Copy the material below line for line, without changing anything.

— start of Supplied entries —

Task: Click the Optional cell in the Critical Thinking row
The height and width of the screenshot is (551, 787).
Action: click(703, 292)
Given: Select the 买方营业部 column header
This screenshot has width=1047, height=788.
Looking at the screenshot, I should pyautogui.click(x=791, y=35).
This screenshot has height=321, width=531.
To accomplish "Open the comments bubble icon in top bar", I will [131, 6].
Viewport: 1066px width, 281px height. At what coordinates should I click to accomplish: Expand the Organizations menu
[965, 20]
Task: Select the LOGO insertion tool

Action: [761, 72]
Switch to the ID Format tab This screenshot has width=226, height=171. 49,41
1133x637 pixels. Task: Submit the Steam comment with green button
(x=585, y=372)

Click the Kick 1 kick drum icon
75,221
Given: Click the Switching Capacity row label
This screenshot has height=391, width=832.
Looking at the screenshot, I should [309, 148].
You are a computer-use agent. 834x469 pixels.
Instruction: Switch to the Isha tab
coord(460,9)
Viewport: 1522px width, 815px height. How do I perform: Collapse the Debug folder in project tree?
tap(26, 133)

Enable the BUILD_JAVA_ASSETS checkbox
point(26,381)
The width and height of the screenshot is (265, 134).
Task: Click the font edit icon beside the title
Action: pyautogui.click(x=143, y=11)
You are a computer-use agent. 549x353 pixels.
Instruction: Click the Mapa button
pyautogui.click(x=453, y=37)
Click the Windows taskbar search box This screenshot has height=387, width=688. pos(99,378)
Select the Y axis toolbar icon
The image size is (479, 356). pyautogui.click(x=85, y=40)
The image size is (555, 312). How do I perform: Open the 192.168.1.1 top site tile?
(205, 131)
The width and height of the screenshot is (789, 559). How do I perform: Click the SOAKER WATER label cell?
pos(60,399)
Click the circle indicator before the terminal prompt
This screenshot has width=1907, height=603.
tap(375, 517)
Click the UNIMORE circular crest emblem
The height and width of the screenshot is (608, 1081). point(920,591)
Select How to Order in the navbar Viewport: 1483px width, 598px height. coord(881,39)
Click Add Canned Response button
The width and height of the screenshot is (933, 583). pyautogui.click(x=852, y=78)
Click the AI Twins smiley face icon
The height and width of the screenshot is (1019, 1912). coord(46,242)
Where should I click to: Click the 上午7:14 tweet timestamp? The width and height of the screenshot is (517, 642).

— end of Supplied entries —

Full output:
Task: Click the Optional cell in the Critical Thinking row
The height and width of the screenshot is (551, 787).
Action: click(703, 292)
Given: Select the 买方营业部 column header
This screenshot has width=1047, height=788.
Looking at the screenshot, I should pyautogui.click(x=791, y=35).
This screenshot has height=321, width=531.
To accomplish "Open the comments bubble icon in top bar", I will [131, 6].
Viewport: 1066px width, 281px height. At what coordinates should I click to accomplish: Expand the Organizations menu
[965, 20]
Task: Select the LOGO insertion tool

Action: [761, 72]
Switch to the ID Format tab This screenshot has width=226, height=171. 49,41
1133x637 pixels. Task: Submit the Steam comment with green button
(x=585, y=372)

Click the Kick 1 kick drum icon
75,221
Given: Click the Switching Capacity row label
This screenshot has height=391, width=832.
Looking at the screenshot, I should [309, 148].
You are a computer-use agent. 834x469 pixels.
Instruction: Switch to the Isha tab
coord(460,9)
Viewport: 1522px width, 815px height. How do I perform: Collapse the Debug folder in project tree?
tap(26, 133)

Enable the BUILD_JAVA_ASSETS checkbox
point(26,381)
The width and height of the screenshot is (265, 134).
Task: Click the font edit icon beside the title
Action: pyautogui.click(x=143, y=11)
You are a computer-use agent. 549x353 pixels.
Instruction: Click the Mapa button
pyautogui.click(x=453, y=37)
Click the Windows taskbar search box This screenshot has height=387, width=688. pos(99,378)
Select the Y axis toolbar icon
The image size is (479, 356). pyautogui.click(x=85, y=40)
The image size is (555, 312). How do I perform: Open the 192.168.1.1 top site tile?
(205, 131)
The width and height of the screenshot is (789, 559). How do I perform: Click the SOAKER WATER label cell?
pos(60,399)
Click the circle indicator before the terminal prompt
This screenshot has width=1907, height=603.
tap(375, 517)
Click the UNIMORE circular crest emblem
The height and width of the screenshot is (608, 1081). point(920,591)
Select How to Order in the navbar Viewport: 1483px width, 598px height. coord(881,39)
Click Add Canned Response button
The width and height of the screenshot is (933, 583). pyautogui.click(x=852, y=78)
Click the AI Twins smiley face icon
The height and width of the screenshot is (1019, 1912). coord(46,242)
Where should I click to: Click the 上午7:14 tweet timestamp? The width and height of the screenshot is (517, 642).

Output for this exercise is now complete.